Current economic crisis and its impacts

Last reviewed: March 2, 2012 ~3 min read

¶ … Crisis

The Causes of the Economic Crisis

The complex interactions and relationships that make up the global economy make it very difficult to describe the causes of any large-scale economic event in a manner that is at once accurate and succinct. The recent economic crisis is no exception to this rule; the global recession was caused by a confluence of forces and specific aspects of the relationships that exist between various economic entities and nations. At the same time, there is one element that can be cited as a substantial cause of weakening and even eliminating certain major financial institutions, shaking up the financial industry as a whole, and thus triggering other events that contributed to the recession. This one element can be summed up in a phrase that is no doubt familiar to anyone that has paid even the slightest attention to the news in the past few years, yet its role in the financial crisis is still not entirely understood by many and seems clouded in mystery. In reality, subprime mortgages and the problems they led to are relatively easy to understand, though it's difficult to comprehend how these problems were allowed.

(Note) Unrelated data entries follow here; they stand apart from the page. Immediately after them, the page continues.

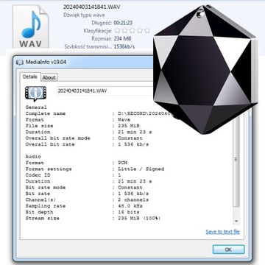This screenshot has height=265, width=265.
Task: Click the MediaInfo title bar app icon
Action: pyautogui.click(x=20, y=62)
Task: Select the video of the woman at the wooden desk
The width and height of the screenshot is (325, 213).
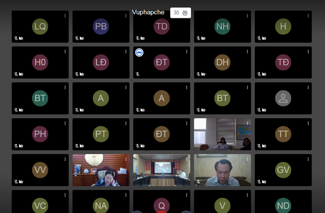Action: pyautogui.click(x=101, y=170)
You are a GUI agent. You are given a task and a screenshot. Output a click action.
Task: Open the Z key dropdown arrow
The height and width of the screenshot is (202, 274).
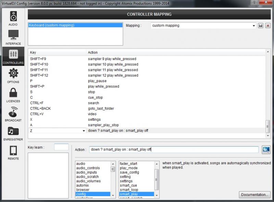point(84,131)
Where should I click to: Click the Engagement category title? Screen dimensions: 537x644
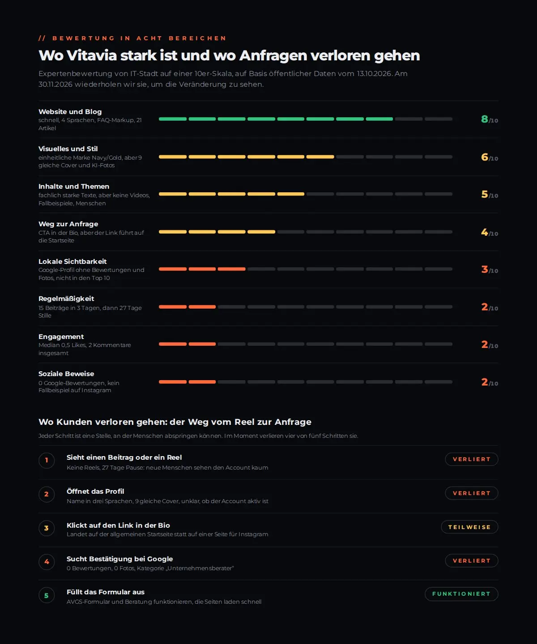coord(61,337)
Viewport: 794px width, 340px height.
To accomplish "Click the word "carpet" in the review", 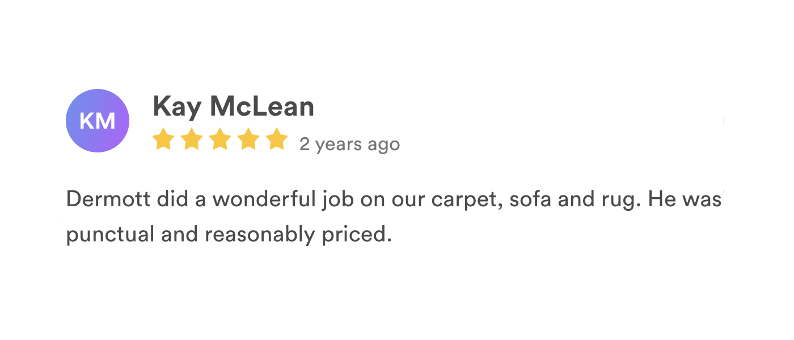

A prime loan such as a mortgage is one that is given to someone that is very credit worthy -- i.e. there is low risk of default and a high likelihood that the loan will be repaid and investments recouped with interest. Subprime simply means "below prime" or "less than prime," so a subprime mortgage is quite simply a home loan made to a risky borrower. Private lenders like Countrywide and semi-public entities such as Fannie Mae and Freddie Mac made many of these subprime loans in the decade leading up to the economic crisis, which created inflated home prices but also created a high expectation for money that ultimately wasn't going to be repaid.

Many subprime mortgages were made with little documentation of income or ability to repay, or other elements that typically safeguard loans of all types and mortgages especially. There have even been cases of widespread fraud, where documents were falsified in order to approve loans. The reason many lenders were so eager to make these bad loans is that they weren't ultimately going to be responsible for them -- the loans were bundled into groups and sold as "mortgage backed securities," so instead of dealing with many individual loans worth an average of a few hundred thousand dollars, banks and other institutions were dealing with bundled groups of these bad loans worth millions of dollars apiece. Companies like AIG made money in the short-term by providing insurance policies for these mortgage backed securities, as well. Eventually, however, people with loans they couldn't really afford began to default, either because they simply couldn't make the payment or because the investment hadn't been that serious for them, as real estate purchasing for profit rather than residential purposes had been rampant during the previous period. Once defaults began to stack up, all of the other dominoes began to tumble.